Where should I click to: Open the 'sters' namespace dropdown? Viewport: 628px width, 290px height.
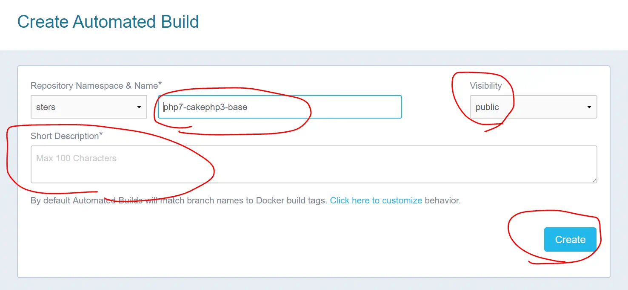coord(88,107)
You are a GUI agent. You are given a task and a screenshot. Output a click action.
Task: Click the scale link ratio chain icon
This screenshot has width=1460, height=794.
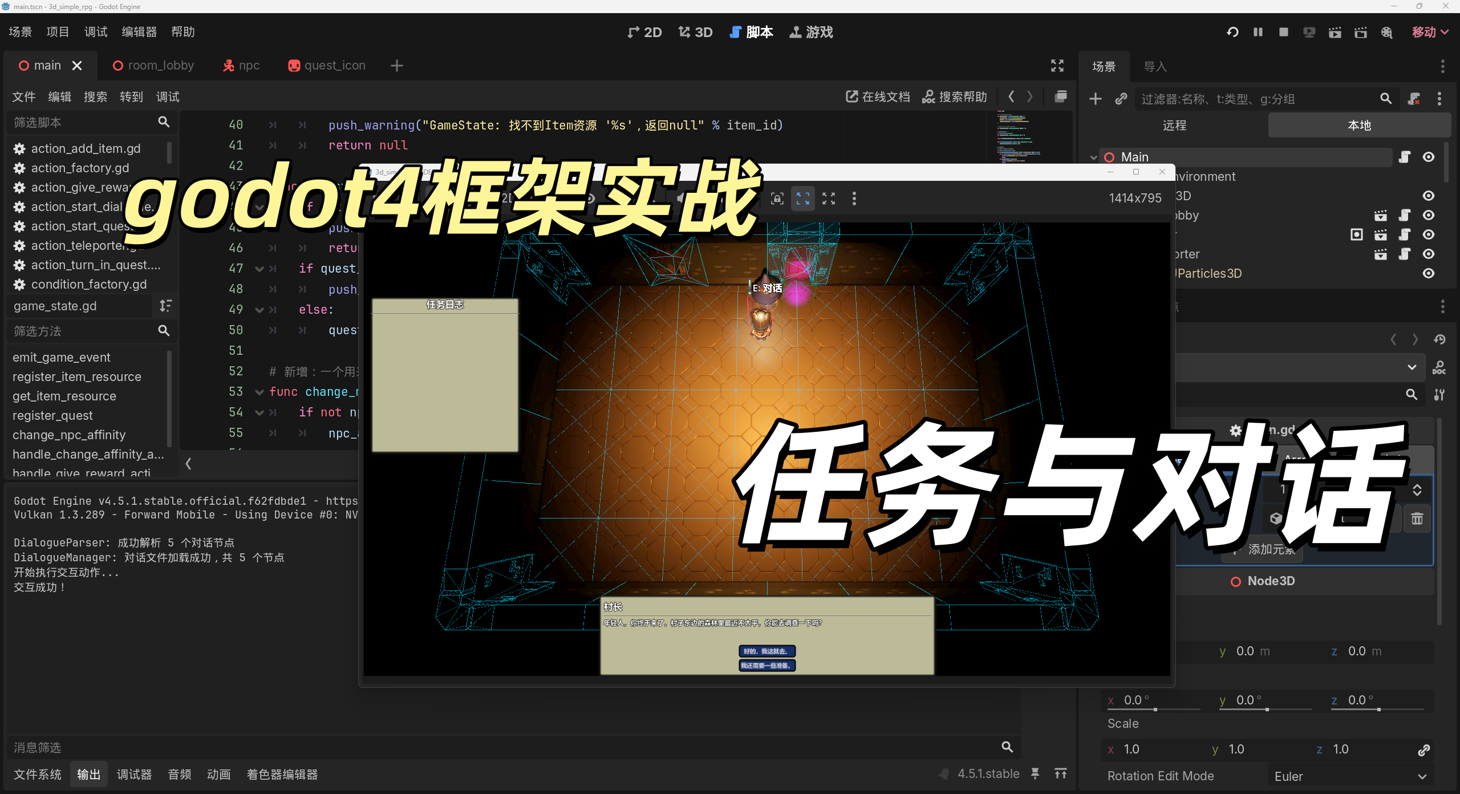1424,750
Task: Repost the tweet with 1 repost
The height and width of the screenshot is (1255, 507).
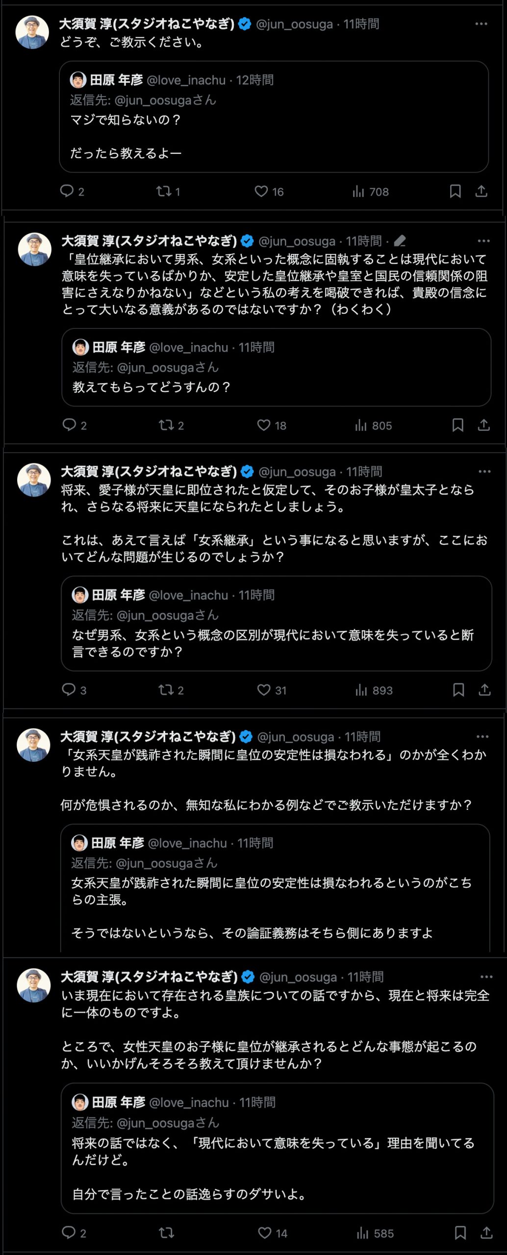Action: [x=163, y=192]
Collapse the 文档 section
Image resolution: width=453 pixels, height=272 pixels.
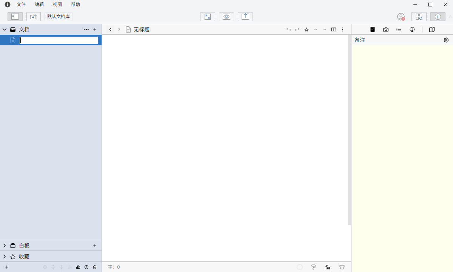point(5,29)

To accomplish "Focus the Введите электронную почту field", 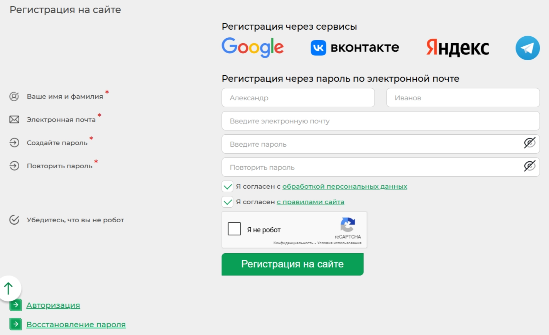I will [x=380, y=121].
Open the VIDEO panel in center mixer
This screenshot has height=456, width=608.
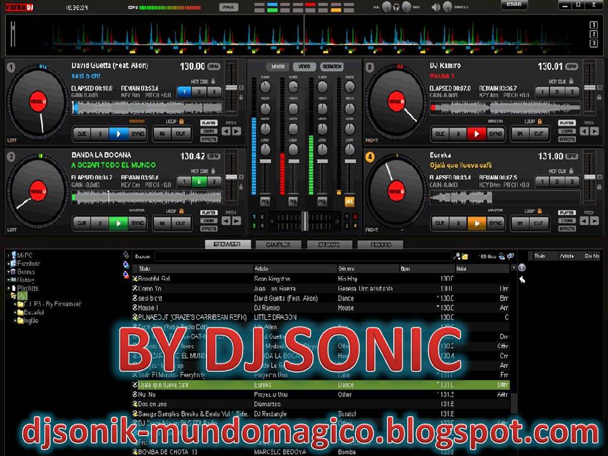tap(304, 66)
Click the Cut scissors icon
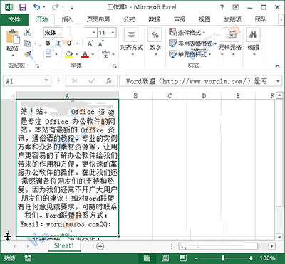 28,32
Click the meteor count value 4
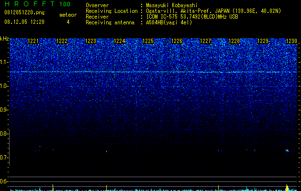 click(x=68, y=22)
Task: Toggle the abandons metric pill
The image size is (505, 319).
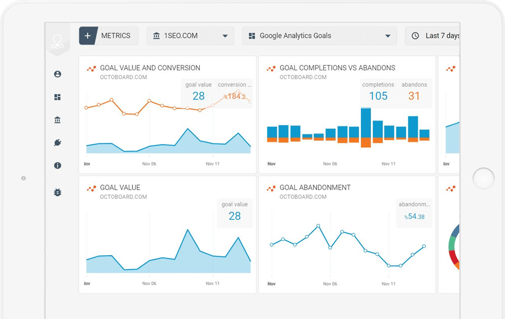Action: pyautogui.click(x=414, y=90)
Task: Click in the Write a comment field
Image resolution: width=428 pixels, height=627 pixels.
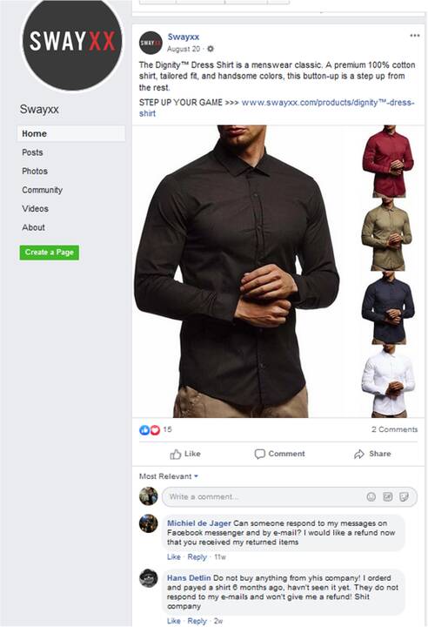Action: [290, 496]
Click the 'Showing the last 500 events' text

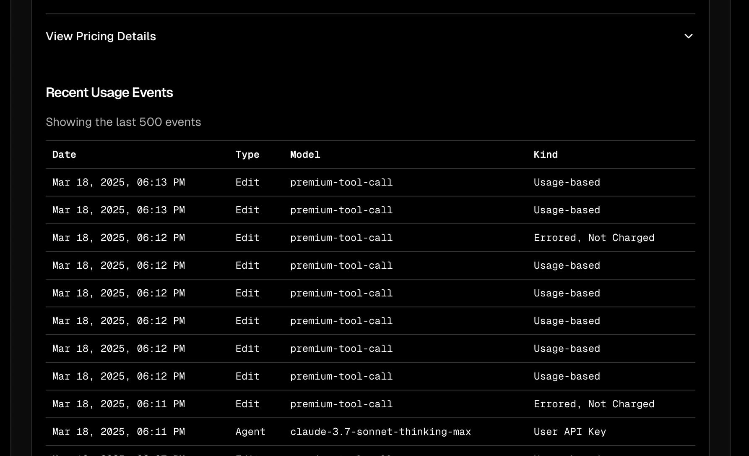point(123,122)
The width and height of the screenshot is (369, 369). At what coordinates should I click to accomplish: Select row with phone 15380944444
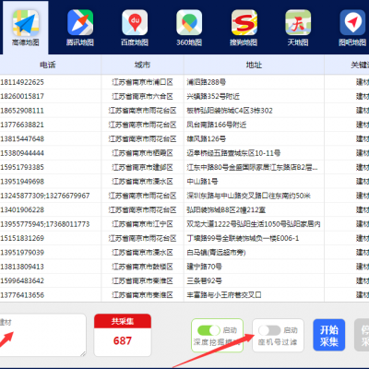[x=185, y=153]
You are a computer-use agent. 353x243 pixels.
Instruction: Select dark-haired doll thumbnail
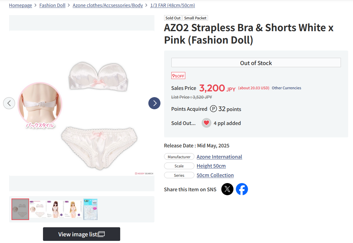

● **AIM OF THE EXERCISE**
Reproduce the rows above verbatim, beginning at the line containing "Task: Click in the Write a comment field" and ending with the line containing "point(123,122)", with both of those lines included. Omit the pictures from your output.

● **SOLUTION FOR THIS EXERCISE**
Task: Click in the Write a comment field
Image resolution: width=428 pixels, height=627 pixels.
Action: [290, 496]
Click the 'Showing the last 500 events' text

point(123,122)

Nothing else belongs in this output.